I found these bones, too, which after some discussion with friends, are believed to belong to a beaver. Beaver are known to inhabit the lake close by, so this is quite reasonable. Left: lower jaw bone. Right: probable femur with damage consistent with the beaver being someone’s dinner. Center: unknown.
And just about everybody I showed this photo to didn’t realize the right scale was in centimeters and the inch scale was on the left ðĪŠ
Flowers.
Now that the Solar Field is cleared of debris and field stones have been harvested, it’s time to turn this:
into this
By sowing the seeds all over here
This is the area just in front of the solar array, which is unseen just out of frame to the right. The sense of depth isn’t great in the photo, but it’s a decently large area. The entire 5# bag of seed was scattered here. The excavator also scattered grass seed here last autumn, some of which has begun to germinate. I’m hoping the grass and the flowers will help to control the mud bath going forward, as they drink up the water and their roots hold the soil. This is very clay-rich, poor-drainage soil. I’m actually thinking I might try my hand at pottery with this local soil some time in the future. But for right now, it is what it is. I’m sure not all the flowers in the wildflower mix will take kindly to this dirt, but it’s what I’ve got and whomever thrives here, that’s who gets to live here.

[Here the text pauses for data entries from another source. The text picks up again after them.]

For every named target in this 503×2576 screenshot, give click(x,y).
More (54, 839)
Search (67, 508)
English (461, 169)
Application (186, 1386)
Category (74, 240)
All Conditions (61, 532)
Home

I also planted 16 Burgundy Glow Ajuga plants along the drainage channel bank. Those are known to like the soil conditions I have. They’ll beautify the bank and hopefully also contribute to soil strength.
You can’t see them in this picture because they are small, but they’re here, along the right bank.
This section of the channel is also where the froglets are living and where the salamander eggs continue to gestate.
Here’s what a few of the baby Ajuga plants look like in-situ. Or in clay-mud-u, as the case may be.
The land here has been through a lot lately. First, there was the old scout camp – decades ago some of it was demolished but not cleaned up (see above) and many bits of ruins in various states of decomposition exist throughout the area. These will be cleaned up in due time. Next, the preparation of the Solar Field and the access road (and the W.O.G., too, to a lesser degree) disturbed quite a lot of land and plant life. This is me beginning the process of restoration and care for the land, as well as starting to beautify the homestead.
Those plants came in a set of carriers in a box…
When I want to unfold and flatten the carriers for storage prior to recycling or burning, I couldn’t help but notice how cute they were!
These little birdies are definitely on purpose! A little cardboard birdie was hugging my plants during their journey here. How cute! I was delighted. So delighted, I wrote to the company and thanked them. The love they put into their work really shows.
Speaking of flowers… while out on a walk today, I found these sneaking out from below a log.
Not far from these deer tracks. Which were not far from these ATV tracks ð
And while not technically a flower, I came across this bottle of… I’m not sure what… but it was like an accidental terrarium. I liked it and left it right where it was, even though that was an area I was “cleaning up” today.
Fry.
Time to visit the froglets and the salamander eggs. The froglets continue to mature, getting bigger every day. No legs yet, they are still very much pollywogs, but of course, it’s only been a few weeks and the process of frogification takes a few months. Slow and steady, my little froglets!
The salamander masses have transformed from white blobs to collections of pearls… which have become translucent, revealing the embryonic salamanders as they grow!
Some other egg masses are even more transparent, this one caught in between pearl and clear stages.
I don’t know at what stage they’ll leave the eggs, but I’m guessing it won’t be too much longer now. You can also see the progress of the froglets in this last photo.
And lastly, having nothing to do with lights, logs, stones, bones, flowers, or fry, one more item crossed off during Completion Day: the grab bar for the bathtub.
I’m not mobility-challenged, but it is slippery and a fair bit of a step to get in and out of this tub, so having a stout hand-hold makes a lot of sense for safety. And so it is.